The diagnostic test in greatest need in high-burden countries is a rapid, affordable, robust point-of-care test that can provide results in less than an hour, while the patient waits, such that the healthcare worker can initiate optimal therapy on the same day. Xpert MTB/RIF gets us partway to this goal. The next-generation tests will need to operate under the conditions typically found in peripheral settings (clinics or laboratories), minimize infrastructure and human resource needs and provide information on the susceptibility to the important first- and second-line anti-TB drugs.

Molecular detection of mutations associated with drug resistance holds great promise for improving access to drug susceptibility information, improving the predictive value of the information and shortening the time to obtaining the information. As whole genome sequencing of microbial pathogens becomes affordable and accessible, molecular information may be available to design individualized treatment regimens within hours of obtaining a specimen.
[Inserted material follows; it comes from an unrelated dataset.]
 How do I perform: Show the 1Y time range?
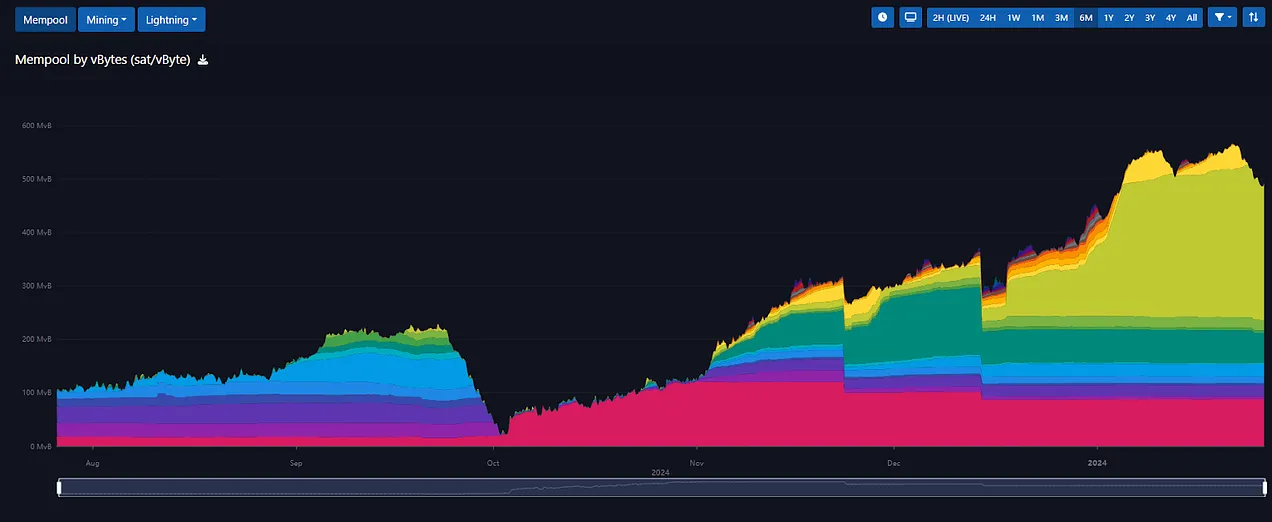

A critical need for these tests will be information that correlates clinical outcomes with the detection of mutations.

Key issues.

• The definitive diagnosis of tuberculosis (TB) relies on laboratory testing to detect the presence of the causative agent (Mycobacterium tuberculosis complex bacteria, MTBC).

• Only about 57% of the estimated 4.57 million notified cases of pulmonary TB in 2012 and about 19% of rifampicin-resistant TB cases were laboratory confirmed, which indicate enormous gaps in the ability to find, treat and follow TB patients.

• The Cepheid Xpert^® MTB/RIF assay (Xpert MTB/RIF) has the potential to revolutionize laboratory testing to aid in the diagnosis of TB and rifampicin-resistant TB.

• Xpert MTB/RIF can detect both MTBC and rifampicin resistance from clinical specimens within 2 h after starting the test, with minimal hands-on time and minimal requirements for facilities.

• A single Xpert MTB/RIF has sensitivity and specificity equivalent to a single culture on solid media for detecting MTBC, which may increase TB case detection by 30–40% in settings where laboratory confirmation relies on direct acid-fast bacilli smear microscopy.

• However, conventional culture and drug-susceptibility test is still needed to detect MTBC in acid-fast bacilli-negative samples, confirm rifampicin resistance in persons at low risk of having MDR TB and determining susceptibilities to other drugs.

• As is true for all tests, clinicians should interpret any laboratory result on the basis of the clinical situation.

• The impact of Xpert MTB/RIF on clinical care and public health will vary according to the epidemiologic setting, target population (e.g., all patients with TB disease, patients with HIV-associated TB or patients with MDR TB), current testing and treatment algorithms and Xpert MTB/RIF testing algorithms.

  • In settings that rely on AFB microscopy, the use of Xpert MTB/RIF can increase case detection and reduce time to initiation of appropriate therapy, particularly for patients with MDR TB.

  • In settings that rely on clinical findings to initiate therapy, the use of Xpert MTB/RIF is likely to have much less effect on case finding and time to initiation of therapy.

• Xpert MTB/RIF has been approved by the FDA for use in the USA, received Conformité Européene marking and endorsed by WHO for use in TB-endemic countries.